Convolutional neural networks (CNNs) for image classification can be fragile to small perturbations in the images they ought to classify. This fragility exposes CNNs to malicious attacks, resulting in safety concerns in many application domains. In this paper, we propose a simple yet efficient strategy for decreasing the effectiveness of black-box attacks that need to sequentially query the classifier network in order to build an attack.
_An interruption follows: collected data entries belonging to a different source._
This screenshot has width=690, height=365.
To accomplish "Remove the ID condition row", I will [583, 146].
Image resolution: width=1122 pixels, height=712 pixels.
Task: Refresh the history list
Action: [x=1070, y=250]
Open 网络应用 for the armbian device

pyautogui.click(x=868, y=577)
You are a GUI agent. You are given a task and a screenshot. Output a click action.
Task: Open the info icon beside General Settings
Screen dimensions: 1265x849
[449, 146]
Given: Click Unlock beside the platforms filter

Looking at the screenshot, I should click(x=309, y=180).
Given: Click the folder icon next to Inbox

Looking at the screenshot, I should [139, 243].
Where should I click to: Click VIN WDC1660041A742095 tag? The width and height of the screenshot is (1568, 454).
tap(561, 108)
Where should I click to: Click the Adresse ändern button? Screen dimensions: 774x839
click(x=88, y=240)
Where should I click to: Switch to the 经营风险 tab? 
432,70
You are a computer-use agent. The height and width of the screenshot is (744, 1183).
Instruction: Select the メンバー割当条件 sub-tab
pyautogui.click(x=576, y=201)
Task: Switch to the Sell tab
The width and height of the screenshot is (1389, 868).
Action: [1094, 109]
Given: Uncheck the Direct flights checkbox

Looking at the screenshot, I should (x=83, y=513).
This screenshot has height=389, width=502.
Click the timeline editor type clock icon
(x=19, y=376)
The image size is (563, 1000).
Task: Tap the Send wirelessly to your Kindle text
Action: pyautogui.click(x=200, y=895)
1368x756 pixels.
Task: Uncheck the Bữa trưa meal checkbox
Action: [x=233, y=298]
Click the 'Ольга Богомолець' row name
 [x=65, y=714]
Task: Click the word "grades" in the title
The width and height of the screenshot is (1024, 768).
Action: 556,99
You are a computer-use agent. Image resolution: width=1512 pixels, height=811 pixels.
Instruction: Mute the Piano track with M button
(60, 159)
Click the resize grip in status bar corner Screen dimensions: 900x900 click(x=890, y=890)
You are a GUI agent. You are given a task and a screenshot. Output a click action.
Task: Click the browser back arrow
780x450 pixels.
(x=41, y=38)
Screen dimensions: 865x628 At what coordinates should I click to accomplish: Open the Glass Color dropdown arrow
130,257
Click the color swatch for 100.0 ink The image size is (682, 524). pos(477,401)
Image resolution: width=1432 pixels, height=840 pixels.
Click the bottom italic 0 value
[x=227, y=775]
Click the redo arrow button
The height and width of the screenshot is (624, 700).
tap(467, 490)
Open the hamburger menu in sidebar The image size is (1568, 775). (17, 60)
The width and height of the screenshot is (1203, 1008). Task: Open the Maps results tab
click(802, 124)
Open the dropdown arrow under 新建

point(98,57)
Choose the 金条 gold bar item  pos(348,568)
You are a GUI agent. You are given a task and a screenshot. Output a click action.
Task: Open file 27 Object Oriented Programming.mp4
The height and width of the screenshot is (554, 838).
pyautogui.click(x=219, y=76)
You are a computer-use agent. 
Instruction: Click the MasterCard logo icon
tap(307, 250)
The general idea consists of applying controlled random disturbances (noise) at the softmax output layer of neural network classifiers, changing the confidence scores according to a set of design requirements. To evaluate this defense strategy, we employ a CNN, trained on the MNIST data set, and attack it with a black-box attack method from the literature called ZOO. The results show that our defense strategy: a) decreases the attack success rate of the adversarial examples; and b) forces the attack algorithm to insert larger perturbations in the input images.